The second part is a hike across a large plateau and up the long snow slope to the base of the rocky peak. Finally the third part is the peak itself, half rock half snow. It’s much more exposed, but is better rock and can be well protected. Going in the lead was great fun, and since a very long time I was really enjoying the steepness. Due to our slow start it was warm, meaning we didn’t need gloves but soon ran out of water.

Second part of the climb. Snow and ridge.

After we had crossed the snow slope and started up the final ridge, we realised it was a bit longer than we thought. After a first small peak, you need to down-climb a few metres and up to the final tip. Having been so slow I was thoroughly dehydrated, and for a few seconds we doubted about going. Thankfully we pressed on, and in a few minutes were on the top! The view is stunning, and although it isn’t a small peak, Coolidge is dwarfed by the two massive rock faces either side. The north face of Ailefroide is beautiful, with its hanging glacier perched on the side. I remember seeing it years ago, on my first trip to the Dôme and wondering how it could stay glued to the side. From close-up it’s even more incredible. On the other side, the south face of the Barre des Ecrins looked down at us from 4000, a massive drop into the Glacier Noir. We could also see the snow–capped Dôme, cheekily sticking out on the side.

Ailefroide and Co. Glacier suspendu in the centre!

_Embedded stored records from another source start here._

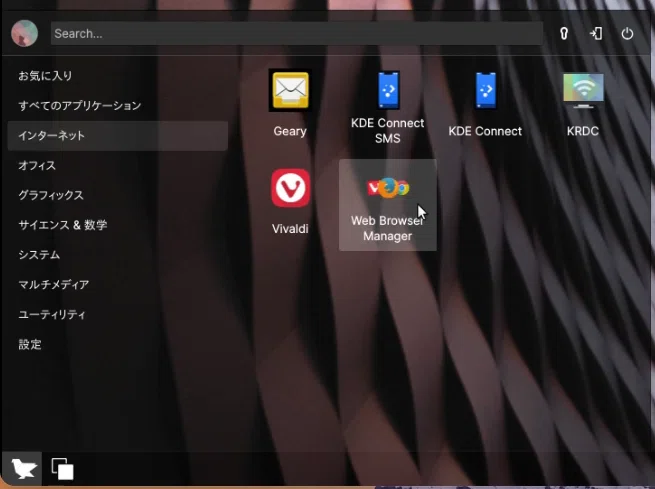This screenshot has height=489, width=655.
Task: Click the power shutdown icon
Action: [627, 33]
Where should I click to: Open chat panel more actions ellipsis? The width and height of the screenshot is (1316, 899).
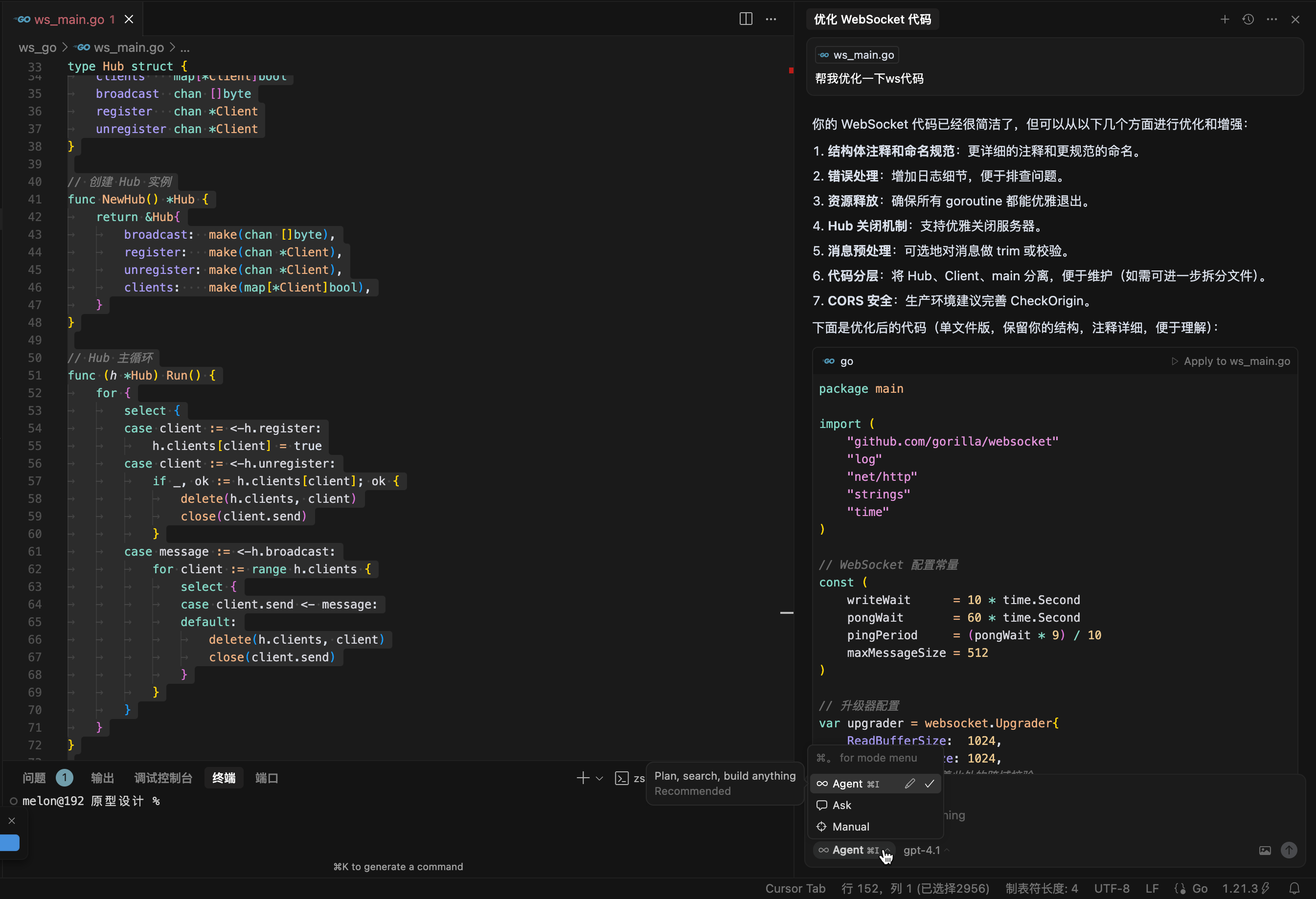[1272, 19]
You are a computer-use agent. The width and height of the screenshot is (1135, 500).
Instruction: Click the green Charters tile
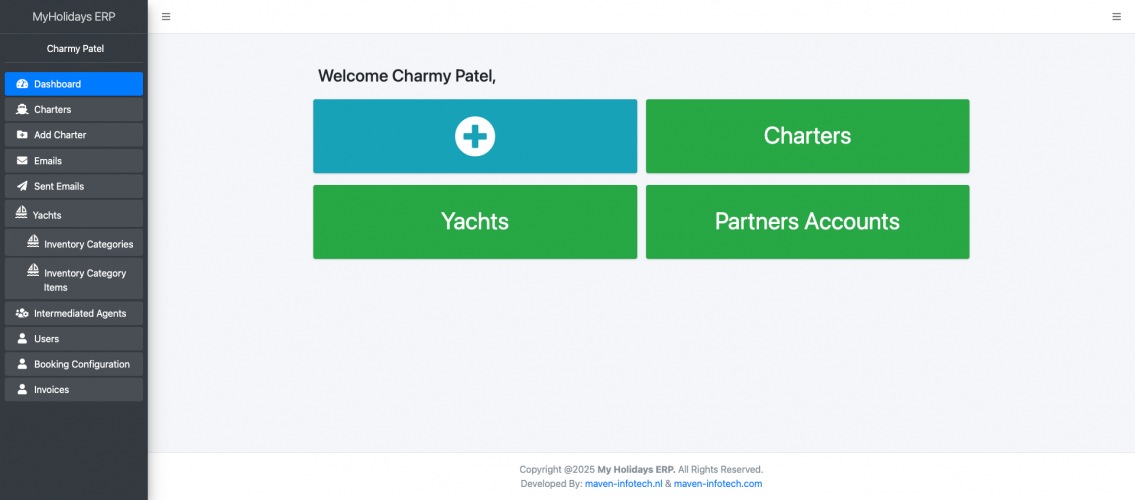coord(807,136)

South face of the Barre des Ecrins

Summit time – Yeahhh!

After a snack we were off, leisurely reversing our previous actions, without having to fight against gravity this time. With no major problems we made it back to the Col du Temple. J’s crampon broke on the way down, but luckily the snow has softened (the advantages of being slow!) and he made it down ok.

Looking up from where we’ve come.

By this point we were pretty tired, and while packing the tent and our stuff we had the +1200 metre descent to look forward too. It didn’t deceive, and by the time we got to the car, our feet were destroyed. Pulling out our headlamps in the car park, it had been a long yet great day of mountains. It had been a first for both us: alpism for J, leading for me!